Он сжался еще жалостней от внутреннего холода и омерзения, удивляясь, что не чувствует прикосновений снега к голым рукам. Сжался и, как это ни странно, испытал прилив к душе некоторого достоинства… «Ничего ведь мне не стоит вызвать бесовню зелено-говенную и велеть ей распорядиться насчет неотложных мер по спасению из сугроба загулявшего, избитого жареным поросенком гражданина бывшей Империи… ничего мне это не стоит… холуи быстрехонько захлопочут… тут хрен знает что начнется… сирены в свету фонаря… милиция… улицы… лица… покачивалась фельдшерица…мне ничего это не стоит, но вы, крыски, – вот, выкусите, ни словечка вы от меня не услышите…»
Снова забываясь, он так страстно возжелал окончания мыслей, остановки кровообращения, дыхания, сердцебиения и вообще – конечного притупления чувств в каждой клетке тела, что страсть эта произвела в нем совсем обратный эффект, всегда изумляющий детей, которые всполо-шенно стараются задуть зачавшийся пожарик, но только сильней раздувают коварное пламя и потом в совершеннейшем ужасе бегут от него за помощью к взрослым.
Испугавшись прилива сил, он сосредоточил внутренний взор на дрожащем – ясно, от каких мыслей занявшемся, – пламечке такой тоненькой свечки, что восковое ее тельце начисто почти истаивало во мраке воображения и ярко-оранжевый язычок, с голубою внутри него тенью, похожей на острую, мягким клинышком вверх бородку, колебался в этом мраке как бы сам по себе.
Он старался не задуть его дыханием и дышал все тише, тише, слабей и слабей, то ли засыпая, то ли совсем помирая, как вдруг почуял прикосновение к своей заметенной фигуре чьей-то чужой, легкой, почти невесомой, но все же ощутимо переступающей по снегу тяжести. И услышал слабые такие, еле слышные хрипики – курлы-мурлы такие чужого дыхания, – но продолжал лежать неподвижно.
Потом… «ясно же, что это не человек…» Потом… «не мразь ли зеленая пронюхала все же про мою кончину в самый критический момент?» Потом какое-то существо явно начало разгребать снег на маске и под маской, возле самой шеи Гелия, поневоле и со все более и более возраставшим отвращением внимавшего чьим-то быстрым, настойчивым, крайне осмысленным действиям.

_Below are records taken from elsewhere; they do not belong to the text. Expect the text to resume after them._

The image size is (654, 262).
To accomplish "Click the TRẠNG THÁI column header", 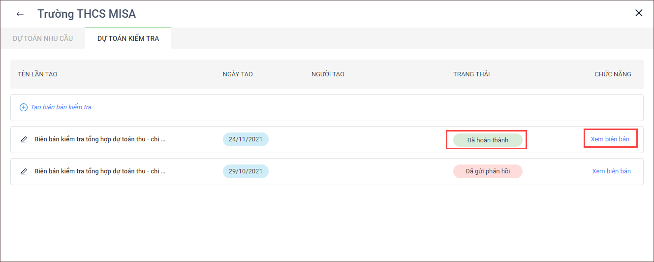I will 471,74.
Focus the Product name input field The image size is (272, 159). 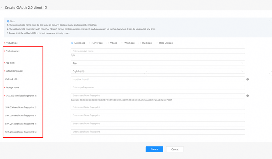coord(158,51)
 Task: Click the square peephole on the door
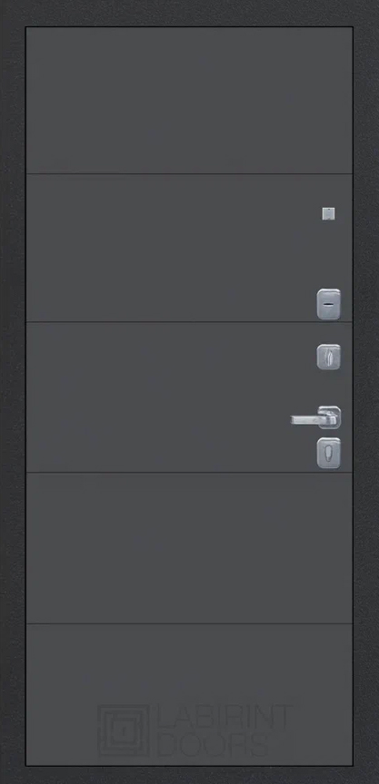point(328,213)
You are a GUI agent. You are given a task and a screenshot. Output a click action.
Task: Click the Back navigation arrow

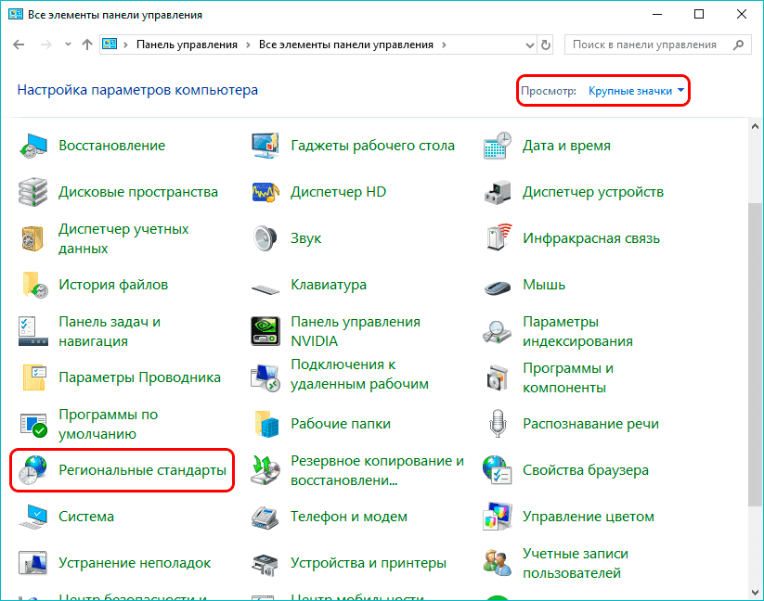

Он был уверен, что по нему зашастала крыса или сразу несколько крыс… «которых, черт бы побрал Горбатого вместе со всеми его поповыми…при сильной руке мы десятилетиями не видывали в глаза ничего крысиного, кроме, впрочем, Суслова»… и, сдерживая спазм омерзения, приготовился было к вынужденному сопротивлению.
Но тут вдруг передвижения прекратились и послышалось жадное, страстным, утробным, урчащим рычком перебиваемое чавканье.
Гелий мгновенно и с неожиданной для себя радостью догадался, что это голодный, промерзший, бездомный котенок сотрясает все его тело своей телесной дрожью и что звереныш этот, видимо, пожирает кусочки с комочками да со сгустками той вкуснятины, которой его взбешенно хря-стала по мордасам имперская краса и которая, конечно, завалилась за воротник, везде налипла, затесалась, пристала…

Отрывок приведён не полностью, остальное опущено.